Quelle est donc la thèse de cet ouvrage, que le lecteur supposera du coup comme particulièrement sulfureux? Christophe Guilluy, en tant que géographe, propose une  interprétation de la structuration sociospatiale de la société hexagonale. (Je dis hexagonale, pour souligner justement qu’il s’inquiète de l’éclatement de la société française en segments séparés.) On verrait dans les trois dernières décennies naître deux hexagones avec des logiques contrastées : d’une part, les grandes métropoles (Paris, Lyon, etc.) deviendraient le lieu d’une cohabitation sur un espace restreint entre les classes profitant économiquement de la globalisation de l’économie capitaliste et attirés culturellement par l’idée de mobilité permanente, de cosmopolitisme, de mélange des cultures, et les groupes sociaux les plus économiquement désavantagés présents dans l’hexagone, essentiellement constitués de personnes sous-qualifiés issus de l’immigration familiale d’après 1974; d’autre part, le reste du pays où se seraient en quelque sorte réfugiés les autres habitants, le gros de la population française, la majorité des ouvriers et des employés en particulier. C’est là le principal message du livre : sur les dernières années, la France des « petits » (pour reprendre une terminologie ancienne) est devenue invisible aux yeux des médias et des décideurs publics parce qu’elle s’est dispersée façon puzzle loin des métropoles. Cette dispersion s’explique par deux aspects principaux : d’une part, les « petits » ne peuvent pas se payer le luxe de subir les effets de l’insécurité provoquée dans les quartiers de banlieue, en particulier d’habitat social, par une minorité de délinquants parmi les plus miséreux, conduites déviantes d’une minorité que l’action publique s’avère incapable d’enrayer; d’autre part, l’explication se trouve là plus sulfureuse, ces « petits », essentiellement des personnes issues des immigrations intérieures à la France ou des pays européens proches, ne peuvent pas supporter le choc, que l’auteur qualifie de culturel, de se retrouver désormais en minorité numérique dans des quartiers qui furent autrefois les leurs. Il y aurait bel et bien en France des « effets de substitution » de population dans certaines banlieues.  Les nouveaux minoritaires, ex-majoritaires des quartiers populaires des villes-centres et des banlieues, recherchent du coup, via l’acquisition d’une maison individuelle loin des métropoles, la sécurité de sentir de nouveau l’autochtone d’un lieu.

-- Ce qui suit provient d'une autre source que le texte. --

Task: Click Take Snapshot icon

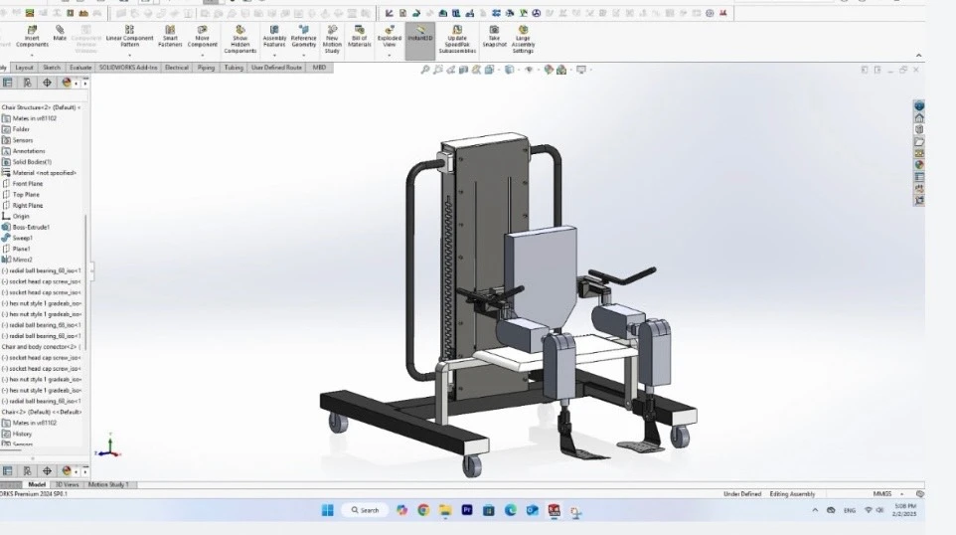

Les cartes en moins et l’accent sur l’immigration en plus, Christophe Guilluy reprend donc ici la thèse qu’il avait déjà exprimé avec Christophe Noyé dans son très pertinent Atlas des nouvelles fractures sociales. Les classes moyennes oubliées et précarisées (Paris : Autrement, 2004). Pour lui, contrairement au halo médiatique constitué par le « problème des banlieues », la France des petits, des sans grade (toute allusion…) qui souffre des effets de la mondialisation (au sens économique et culturel), autrement dit la vraie Question sociale du point de vue quantitatif et non pas de celui, médiatique, des émeutes urbaines, voitures brûlées, et autres hauts faits de la racaille qu’il faut karchériser pour parler en Sarkozy, s’est déplacée dans le péri-urbain ou le rural profond. Elle en est devenue du coup invisible. Les politiques publiques font largement erreur dans  leur focalisation sur les banlieues parce qu’elles réagissent plus à chaud à des hauts faits médiatisés qu’à la vague de fond qui restructure le territoire.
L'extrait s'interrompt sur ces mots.